Dušan Borko

Personal information
- Date of birth: 17 October 1958 (age 67)
- Place of birth: Handlová, Czechoslovakia

Senior career*
- Years: Team / Apps / (Gls)
- 1979–1985: Plastika Nitra
- 1985–1986: VTJ Tábor
- 1986–1990: Plastika Nitra
- 1990–1997: Wacker Wien

International career
- 1982: Czechoslovakia / 1 / (0)

Managerial career
- 2020–2022: Slovan Nitra Chrenova
- 2023: FC Nitra
- 2025–: Slovan Nitra Chrenova

= Dušan Borko =

Slovak footballer (born 1958)

Dušan Borko (born 17 October 1958) is a Slovak former footballer who played as a striker. He played one match for the Czechoslovakia national football team in 1982. He played 199 games in the league and scored 56 goals. He is most known for playing with Plastika Nitra, with whom he has the second most appearances in the club's history.

== Club career ==
Borko went to Nitra in 1979 to study at the VŠP and play football. Out of several offers, he would choose Slovan Nitra, a club which at the time played in the Czechoslovak First League. He played in the 1987 Slovak Cup final against DAC Dunajská Streda, being substituted off in the 77th minute before Nitra would lose 6–5 on penalties after drawing 0–0 at full time. Borko played a total of 199 games in the league for Nitra, scoring 56 goals. He later played for amateur site FK Veľkej Lehôtky. He scored for the club in a 6–0 win against FC Ibbenbüren in an international friendly.
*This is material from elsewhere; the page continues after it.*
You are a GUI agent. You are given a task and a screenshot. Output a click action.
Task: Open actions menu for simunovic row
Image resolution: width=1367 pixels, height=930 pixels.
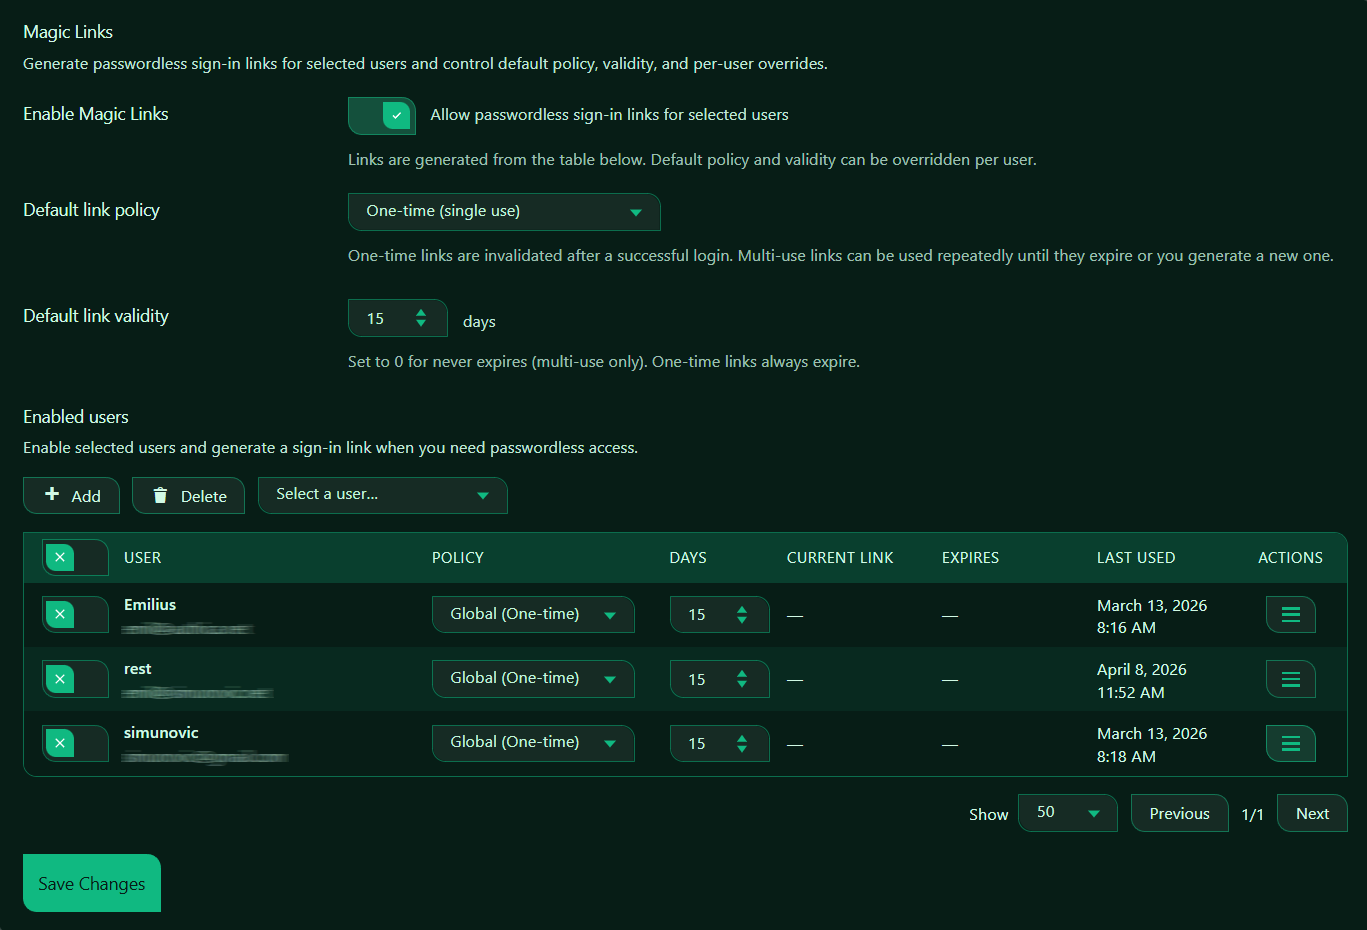(x=1290, y=744)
== International career ==
In 1982, Borko was called up to feature for the Czechoslovakia national football team in a friendly match against Brazil. He came on as a substitute in the 79th minute of a 1–1 draw.

== Coaching career ==
After his retirement, Borko was an assistant coach to Ivan Horn at FC Nitra. He later became the executive director for two years and then again an assistant to coach Jozef Prochotský. In 2020, he became the head coach of 8th tier side, Slovan Nitra Chrenova. He helped the side get promoted back into the regional competitions. On 27 February 2023, Borko became the head coach of Nitra. In April 2025, he re-joined Slovan Nitra Chrenova, taking the position of manager.